Topics to be discussed include: Image representations (wavelets, scale space, etc.), image features and descriptors (SIFT, etc.), classification and recognition frameworks (bag-of-features, etc.), and applications in digital photography, Google Goggles, etc.
Duncan Hall 2028, 713-348-5132, firstname.lastname@example.org
Location: 1049 Duncan Hall
Time: Friday 2-4pm
This is a "reading course", meaning that students will read classic and recent papers and present to the rest of the class in a lively debate format. Students will also complete a major group project. The course is open to graduate students from any department with some background in signal processing, image processing, or machine learning.
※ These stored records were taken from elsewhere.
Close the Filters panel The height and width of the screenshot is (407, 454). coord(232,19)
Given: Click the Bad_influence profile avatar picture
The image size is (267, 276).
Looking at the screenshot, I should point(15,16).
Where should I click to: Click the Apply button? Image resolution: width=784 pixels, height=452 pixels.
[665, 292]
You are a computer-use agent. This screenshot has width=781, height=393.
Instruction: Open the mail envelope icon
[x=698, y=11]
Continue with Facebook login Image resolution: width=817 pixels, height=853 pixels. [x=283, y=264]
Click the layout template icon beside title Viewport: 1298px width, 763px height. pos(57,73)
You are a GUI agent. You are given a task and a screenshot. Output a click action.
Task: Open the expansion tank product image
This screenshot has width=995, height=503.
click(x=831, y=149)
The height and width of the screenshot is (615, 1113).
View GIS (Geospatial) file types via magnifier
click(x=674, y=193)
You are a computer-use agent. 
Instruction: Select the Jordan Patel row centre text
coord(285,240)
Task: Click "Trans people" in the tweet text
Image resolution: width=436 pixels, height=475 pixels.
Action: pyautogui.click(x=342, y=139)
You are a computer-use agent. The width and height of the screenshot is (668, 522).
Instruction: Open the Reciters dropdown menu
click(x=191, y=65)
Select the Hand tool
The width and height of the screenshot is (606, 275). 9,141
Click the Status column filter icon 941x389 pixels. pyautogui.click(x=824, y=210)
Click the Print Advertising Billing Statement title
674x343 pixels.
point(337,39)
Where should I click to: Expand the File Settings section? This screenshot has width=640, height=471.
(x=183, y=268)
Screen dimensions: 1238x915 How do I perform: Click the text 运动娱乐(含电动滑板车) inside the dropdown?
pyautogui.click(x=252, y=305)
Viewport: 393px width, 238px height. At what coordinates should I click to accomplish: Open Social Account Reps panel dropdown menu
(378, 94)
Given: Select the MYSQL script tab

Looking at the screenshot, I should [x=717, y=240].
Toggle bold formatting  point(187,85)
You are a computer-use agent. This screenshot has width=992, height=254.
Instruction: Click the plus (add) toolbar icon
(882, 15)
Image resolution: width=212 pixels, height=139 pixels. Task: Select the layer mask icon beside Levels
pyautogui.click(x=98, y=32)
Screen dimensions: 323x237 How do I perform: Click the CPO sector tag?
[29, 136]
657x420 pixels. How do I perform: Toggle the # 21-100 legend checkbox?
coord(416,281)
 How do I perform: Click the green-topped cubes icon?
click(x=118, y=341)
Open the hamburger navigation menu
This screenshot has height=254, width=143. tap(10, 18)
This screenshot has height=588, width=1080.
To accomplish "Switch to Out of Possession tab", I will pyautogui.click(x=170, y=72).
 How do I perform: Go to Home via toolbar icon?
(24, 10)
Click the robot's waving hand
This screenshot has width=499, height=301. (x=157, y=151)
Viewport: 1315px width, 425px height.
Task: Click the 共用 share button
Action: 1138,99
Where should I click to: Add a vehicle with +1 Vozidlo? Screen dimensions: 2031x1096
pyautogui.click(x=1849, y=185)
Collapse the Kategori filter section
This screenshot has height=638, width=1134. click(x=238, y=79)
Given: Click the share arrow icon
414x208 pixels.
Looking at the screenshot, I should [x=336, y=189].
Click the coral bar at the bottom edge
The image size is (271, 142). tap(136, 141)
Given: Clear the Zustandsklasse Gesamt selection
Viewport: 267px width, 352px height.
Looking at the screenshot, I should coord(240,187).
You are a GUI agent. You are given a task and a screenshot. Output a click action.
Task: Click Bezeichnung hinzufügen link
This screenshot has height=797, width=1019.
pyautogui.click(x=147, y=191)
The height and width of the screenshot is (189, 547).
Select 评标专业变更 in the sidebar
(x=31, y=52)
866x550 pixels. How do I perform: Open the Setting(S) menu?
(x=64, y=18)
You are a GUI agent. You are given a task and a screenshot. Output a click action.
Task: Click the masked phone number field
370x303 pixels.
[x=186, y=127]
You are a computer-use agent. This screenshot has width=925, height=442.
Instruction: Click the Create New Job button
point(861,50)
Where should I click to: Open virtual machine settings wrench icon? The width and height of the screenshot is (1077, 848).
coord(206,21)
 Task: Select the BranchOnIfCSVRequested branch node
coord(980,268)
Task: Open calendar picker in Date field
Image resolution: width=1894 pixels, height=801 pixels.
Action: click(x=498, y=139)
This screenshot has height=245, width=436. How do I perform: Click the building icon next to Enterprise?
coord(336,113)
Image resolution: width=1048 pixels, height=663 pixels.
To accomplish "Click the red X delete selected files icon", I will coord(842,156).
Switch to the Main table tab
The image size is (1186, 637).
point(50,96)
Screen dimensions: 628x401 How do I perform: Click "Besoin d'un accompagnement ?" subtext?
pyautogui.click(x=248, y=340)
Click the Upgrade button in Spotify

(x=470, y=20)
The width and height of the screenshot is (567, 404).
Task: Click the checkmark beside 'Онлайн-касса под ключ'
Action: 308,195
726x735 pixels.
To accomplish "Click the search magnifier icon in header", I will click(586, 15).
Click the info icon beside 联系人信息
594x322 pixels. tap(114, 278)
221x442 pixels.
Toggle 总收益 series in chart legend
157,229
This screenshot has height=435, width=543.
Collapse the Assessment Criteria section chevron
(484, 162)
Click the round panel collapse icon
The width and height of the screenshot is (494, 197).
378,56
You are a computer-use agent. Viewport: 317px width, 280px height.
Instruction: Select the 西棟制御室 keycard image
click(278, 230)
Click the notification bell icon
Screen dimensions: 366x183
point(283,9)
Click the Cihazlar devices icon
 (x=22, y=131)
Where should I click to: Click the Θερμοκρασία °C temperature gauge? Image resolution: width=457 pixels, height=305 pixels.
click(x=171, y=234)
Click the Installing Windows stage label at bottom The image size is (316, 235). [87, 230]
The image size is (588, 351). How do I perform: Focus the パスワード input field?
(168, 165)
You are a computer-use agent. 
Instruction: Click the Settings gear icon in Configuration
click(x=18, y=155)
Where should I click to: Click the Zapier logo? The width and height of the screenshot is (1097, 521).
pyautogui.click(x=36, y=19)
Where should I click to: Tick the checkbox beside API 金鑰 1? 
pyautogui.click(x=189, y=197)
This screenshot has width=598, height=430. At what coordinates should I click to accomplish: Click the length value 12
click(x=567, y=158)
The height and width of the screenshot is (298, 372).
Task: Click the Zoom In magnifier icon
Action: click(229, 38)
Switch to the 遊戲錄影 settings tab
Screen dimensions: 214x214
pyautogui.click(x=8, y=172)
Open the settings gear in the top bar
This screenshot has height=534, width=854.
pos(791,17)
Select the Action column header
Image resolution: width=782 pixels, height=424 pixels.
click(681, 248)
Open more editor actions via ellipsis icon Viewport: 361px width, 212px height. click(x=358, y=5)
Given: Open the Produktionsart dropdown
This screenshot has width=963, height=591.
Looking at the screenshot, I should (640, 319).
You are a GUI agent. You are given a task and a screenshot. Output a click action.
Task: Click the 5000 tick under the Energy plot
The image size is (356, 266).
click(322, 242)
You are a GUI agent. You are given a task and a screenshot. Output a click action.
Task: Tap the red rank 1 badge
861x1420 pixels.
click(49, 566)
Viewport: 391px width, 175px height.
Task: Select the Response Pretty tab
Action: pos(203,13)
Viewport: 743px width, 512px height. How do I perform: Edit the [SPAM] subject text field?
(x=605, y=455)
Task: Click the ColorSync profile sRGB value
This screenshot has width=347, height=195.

Class grade will be based on:
- Class participation (15%)
- Paper presentations (30%)
- Paper summaries (prepared each week, 15%)
- Group project (40%)
Weekly Schedule (Tentative)
- 11 January 2013: Orientation
- 18 January 2013: Scale space
- 25 January 2013: Perona-Malik pre-attentive filters
- 11 January 2013: Lucas-Kanade feature point detector and tracker
- 1 February 2013: Canny edge detector and relatives
- 8 February 2013: SIFT
- 22 February 2013: SIFT relatives
- 1 March 2013: Spring Break (no class)
- 8 March 2013: Viola and Jones face detector
- 15 March 2013: Bag-of-words model for textures and natural scenes
- 22 March 2013: Object localization
- 29 March 2013: Midterm Recess (no class)
- 5 April 2013: Phototourism
- 12 April 2013: Manifold learning
- Date TBD: Guest lectures: Ashok Veeraraghavan on "TBD" and Peyman Milanfar on "Google Glass"
- Late April 2013: Group Project Presentations